Within COLLAB, the thesis is centred in a context of comparative world literature focusing on authorship, mediation and transnational collaboration through a postcolonial lens. Expanding on the term “displacement” in the project’s title, this thesis explores the notion of displacement of peoples in the postcolonial anglophone world either by choice or force. It thus includes literary works by displaced people who might identify as economic migrants, refugees, asylum seekers, and Indigenous peoples amongst others. Using the genre of the anthology, the thesis analyses and compares literary case studies of displacement in UK, Canada, and Australia.
The selected anthologies are all examples of collaborative in-group editing and authorship by writers who share the same cultural or ethnic heritage and/or identity which provides ample scope to analyse in-group curation and literary remediation within displaced communities.
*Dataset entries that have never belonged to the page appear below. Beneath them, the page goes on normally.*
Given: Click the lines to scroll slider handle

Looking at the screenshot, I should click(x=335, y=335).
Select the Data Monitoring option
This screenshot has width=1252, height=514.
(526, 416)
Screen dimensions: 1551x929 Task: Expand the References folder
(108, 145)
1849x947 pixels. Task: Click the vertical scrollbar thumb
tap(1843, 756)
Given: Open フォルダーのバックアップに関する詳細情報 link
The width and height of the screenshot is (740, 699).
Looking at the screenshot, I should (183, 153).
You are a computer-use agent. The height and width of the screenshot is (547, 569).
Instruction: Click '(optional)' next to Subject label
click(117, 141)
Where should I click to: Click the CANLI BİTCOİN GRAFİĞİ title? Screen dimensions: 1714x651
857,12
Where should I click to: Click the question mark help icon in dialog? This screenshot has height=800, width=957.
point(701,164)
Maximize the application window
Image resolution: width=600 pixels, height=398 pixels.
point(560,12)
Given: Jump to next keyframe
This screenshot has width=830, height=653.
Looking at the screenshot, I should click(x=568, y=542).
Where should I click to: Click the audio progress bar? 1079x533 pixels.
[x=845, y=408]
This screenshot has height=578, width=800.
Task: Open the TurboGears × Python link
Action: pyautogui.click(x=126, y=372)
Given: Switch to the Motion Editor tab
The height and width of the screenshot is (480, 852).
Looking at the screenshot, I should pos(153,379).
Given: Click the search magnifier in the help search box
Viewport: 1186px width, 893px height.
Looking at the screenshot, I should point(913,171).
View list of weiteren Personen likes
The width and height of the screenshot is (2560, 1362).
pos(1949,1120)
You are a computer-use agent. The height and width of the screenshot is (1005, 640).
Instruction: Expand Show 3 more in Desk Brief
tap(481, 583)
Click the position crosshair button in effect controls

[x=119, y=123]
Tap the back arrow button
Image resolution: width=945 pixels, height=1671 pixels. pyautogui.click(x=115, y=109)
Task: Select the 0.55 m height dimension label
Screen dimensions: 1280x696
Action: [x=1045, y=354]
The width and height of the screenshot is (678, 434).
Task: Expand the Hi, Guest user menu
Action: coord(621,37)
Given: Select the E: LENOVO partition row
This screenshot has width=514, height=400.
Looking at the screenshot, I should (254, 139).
The thesis comparatively compares how the anthologies display, contest and contribute to literary tropes of self-(re)determination, community (re)building, (re)placement and belonging in modern nation-state societies in which they have varying legal statuses and rights.
To carry out the analyses, literary methods of close reading and in-depth textual analysis of both the body of work as well as the paratexts will be conducted. Moving away from traditional literary studies methodologies, interviews with editors and authors may also be carried out later in the project, potentially employing elements of Indigenous research methodology with all interlocutors to do so which place emphasis on the importance collaborative nature of research with involved communities. The research is not without ethnographic reflection in which I consider my own positionality and power dynamics as a Western researcher of literature created in contexts of displacement.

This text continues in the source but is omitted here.